Three years later, she was compared to notorious Fyre Festival scammer Billy McFarland after selling $165 worth of tickets to a nationwide ‘Creativity Workshop Tour’, which promised tutorials on how to build an Instagram brand, develop ideas and address ‘the emotional and spiritual dimensions of making art’. .

But most events were canceled, and Calloway urged some ticket buyers in Philadelphia to take a train to New York for one of the few that took place.

“It was a disgusting feeling,” said fan Abigail Scott. “A light bulb went off…She was just looking at her fans as a way to make money.”

Caroline Calloway, 32, had 800,000 followers on Instagram as one of the site's first influencers, but her landlord sued her for $40,000 after leaving her New York apartment in 2022.

Caroline Calloway, 32, had 800,000 followers on Instagram as one of the site’s first influencers, but her landlord sued her for $40,000 after leaving her New York apartment in 2022.

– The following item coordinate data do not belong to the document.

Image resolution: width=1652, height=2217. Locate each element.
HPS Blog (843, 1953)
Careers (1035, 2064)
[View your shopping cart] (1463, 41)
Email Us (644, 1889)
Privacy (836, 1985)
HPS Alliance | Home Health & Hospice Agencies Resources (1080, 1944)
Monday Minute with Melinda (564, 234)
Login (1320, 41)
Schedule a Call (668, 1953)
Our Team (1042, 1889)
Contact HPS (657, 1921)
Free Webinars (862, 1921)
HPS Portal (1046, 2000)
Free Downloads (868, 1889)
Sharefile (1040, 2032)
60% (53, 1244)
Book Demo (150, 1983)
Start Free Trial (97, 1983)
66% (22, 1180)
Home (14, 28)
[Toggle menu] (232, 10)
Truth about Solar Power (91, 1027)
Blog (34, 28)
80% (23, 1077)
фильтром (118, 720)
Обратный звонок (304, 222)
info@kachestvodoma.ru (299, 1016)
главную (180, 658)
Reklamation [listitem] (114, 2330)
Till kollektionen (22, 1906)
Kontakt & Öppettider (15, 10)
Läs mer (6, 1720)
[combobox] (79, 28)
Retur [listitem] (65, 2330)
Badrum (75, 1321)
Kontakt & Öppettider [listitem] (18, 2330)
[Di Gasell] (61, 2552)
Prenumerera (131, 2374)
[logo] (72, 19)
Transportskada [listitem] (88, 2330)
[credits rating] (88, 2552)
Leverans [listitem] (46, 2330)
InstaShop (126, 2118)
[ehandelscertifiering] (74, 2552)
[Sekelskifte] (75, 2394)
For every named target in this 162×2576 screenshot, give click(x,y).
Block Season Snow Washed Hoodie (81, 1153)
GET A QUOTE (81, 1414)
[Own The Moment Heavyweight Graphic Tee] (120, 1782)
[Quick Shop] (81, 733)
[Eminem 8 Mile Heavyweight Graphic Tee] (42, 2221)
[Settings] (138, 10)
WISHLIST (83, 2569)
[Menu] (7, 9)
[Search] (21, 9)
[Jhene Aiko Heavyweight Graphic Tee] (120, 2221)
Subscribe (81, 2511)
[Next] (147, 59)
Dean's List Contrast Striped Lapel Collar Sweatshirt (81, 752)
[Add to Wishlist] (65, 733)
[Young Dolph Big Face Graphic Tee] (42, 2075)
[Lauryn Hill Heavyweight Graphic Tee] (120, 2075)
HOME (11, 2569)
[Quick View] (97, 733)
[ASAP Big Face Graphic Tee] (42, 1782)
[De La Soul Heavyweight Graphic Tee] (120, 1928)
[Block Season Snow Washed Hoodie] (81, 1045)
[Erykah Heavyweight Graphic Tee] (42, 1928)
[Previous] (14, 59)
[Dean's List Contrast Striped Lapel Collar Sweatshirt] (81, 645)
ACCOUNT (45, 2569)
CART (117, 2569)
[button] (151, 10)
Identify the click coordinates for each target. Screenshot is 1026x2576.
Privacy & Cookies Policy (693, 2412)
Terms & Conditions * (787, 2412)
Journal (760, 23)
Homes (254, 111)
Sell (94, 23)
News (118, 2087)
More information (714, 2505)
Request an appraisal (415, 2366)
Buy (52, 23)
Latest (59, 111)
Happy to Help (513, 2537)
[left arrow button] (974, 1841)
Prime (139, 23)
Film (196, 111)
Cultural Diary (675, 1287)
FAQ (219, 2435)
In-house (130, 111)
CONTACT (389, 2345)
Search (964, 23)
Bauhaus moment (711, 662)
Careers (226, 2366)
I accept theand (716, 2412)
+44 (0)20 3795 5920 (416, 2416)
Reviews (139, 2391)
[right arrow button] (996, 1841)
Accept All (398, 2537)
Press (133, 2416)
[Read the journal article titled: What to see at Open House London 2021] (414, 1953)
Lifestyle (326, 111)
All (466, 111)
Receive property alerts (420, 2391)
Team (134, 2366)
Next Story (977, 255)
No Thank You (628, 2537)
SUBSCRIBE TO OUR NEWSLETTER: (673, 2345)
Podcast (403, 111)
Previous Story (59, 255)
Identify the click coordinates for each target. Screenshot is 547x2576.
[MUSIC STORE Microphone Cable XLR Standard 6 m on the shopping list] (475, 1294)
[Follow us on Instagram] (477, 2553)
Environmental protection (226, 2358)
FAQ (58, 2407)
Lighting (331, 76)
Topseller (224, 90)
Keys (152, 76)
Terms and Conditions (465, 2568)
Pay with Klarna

Moving to Sarasota, Florida, he capitalized on his reputation with a 2023 memoir called Scammer in which he described the plaque he hoped would one day be outside his old apartment in New York.

Sold through his revived Instagram account and self-released through his Dead Dad imprint, it was well received by critics and the New Yorker described it as “funny, engaging and full of genuine insight.”

She told the Crimson that she hopes it will be the first in a trilogy of ‘juvenilia’ answering her critics before attempting to leave her past behind.

“It’s been terrible for my reputation,” he said. ‘I mean, people finally know that I’m not a scammer now. How am I supposed to maintain my reputation when there are people here slandering my name?

Earlier this month, she told the No Jumper podcast that she was only dating men who know nothing about her past, but that she “hates” them.

1728543263 842 Influencer Caroline Calloway sparks fury while revealing how she survived

“We have food, but it’s a little scary and… yeah, I’ll keep you posted,” he concluded, before posting a video of Tampa Bay Mayor Jane Castor saying that if they don’t evacuate, “they’re going to die.”

She remained in the path of Hurricane Milton as it moved toward a potentially catastrophic collision along Florida’s west coast, but appears to have emerged unscathed.

The storm, which is currently a Category 1, produced wind gusts that exceeded 100 mph and flooded parts of the state. Early Wednesday’s tornadoes killed “several people” in St. Lucie County.

A flash flood emergency was declared in the Tampa area late last night due to high water, which initially made landfall as a Category 3 storm.